:: Data records
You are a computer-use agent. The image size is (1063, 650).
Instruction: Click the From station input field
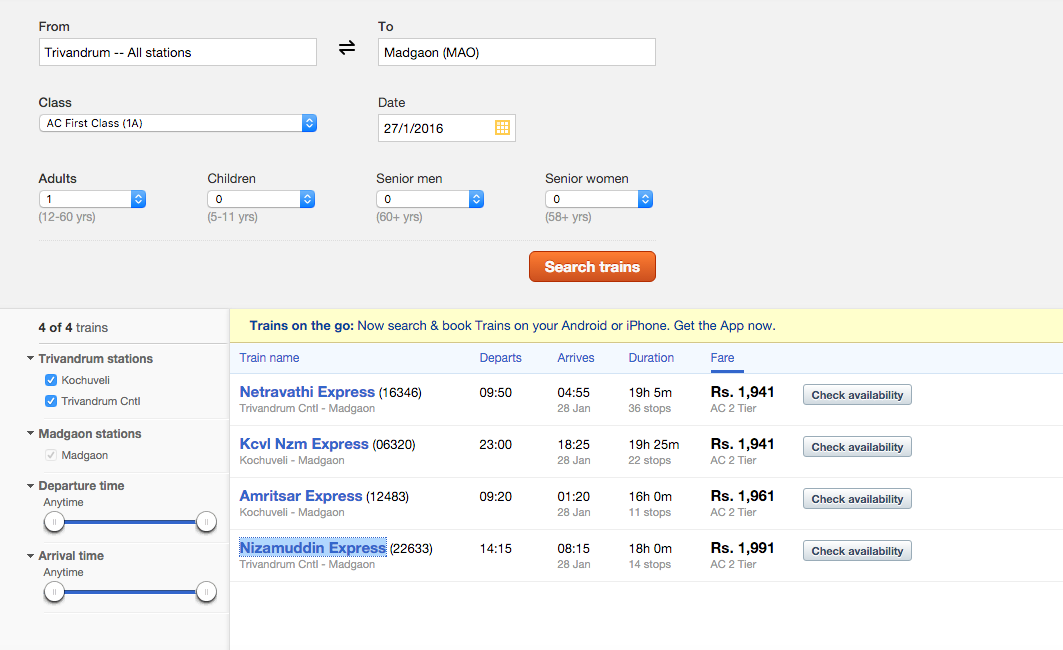tap(178, 52)

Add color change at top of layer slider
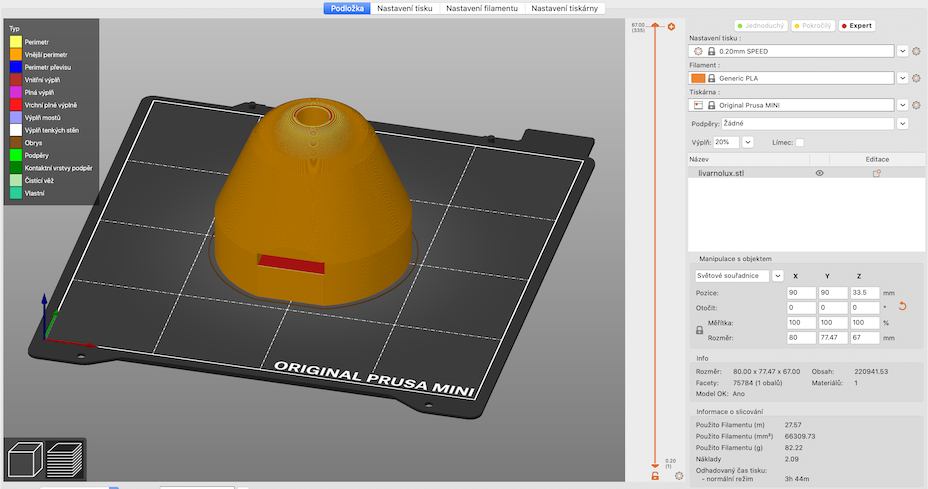[672, 26]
::::
--- Task goal ---
Restate every entry above word for word; no picture belongs in the copy.

--- Answer to the problem ---
You are a computer-use agent. The image size is (1063, 650).
Instruction: Click the From station input field
tap(178, 52)

Add color change at top of layer slider
[672, 26]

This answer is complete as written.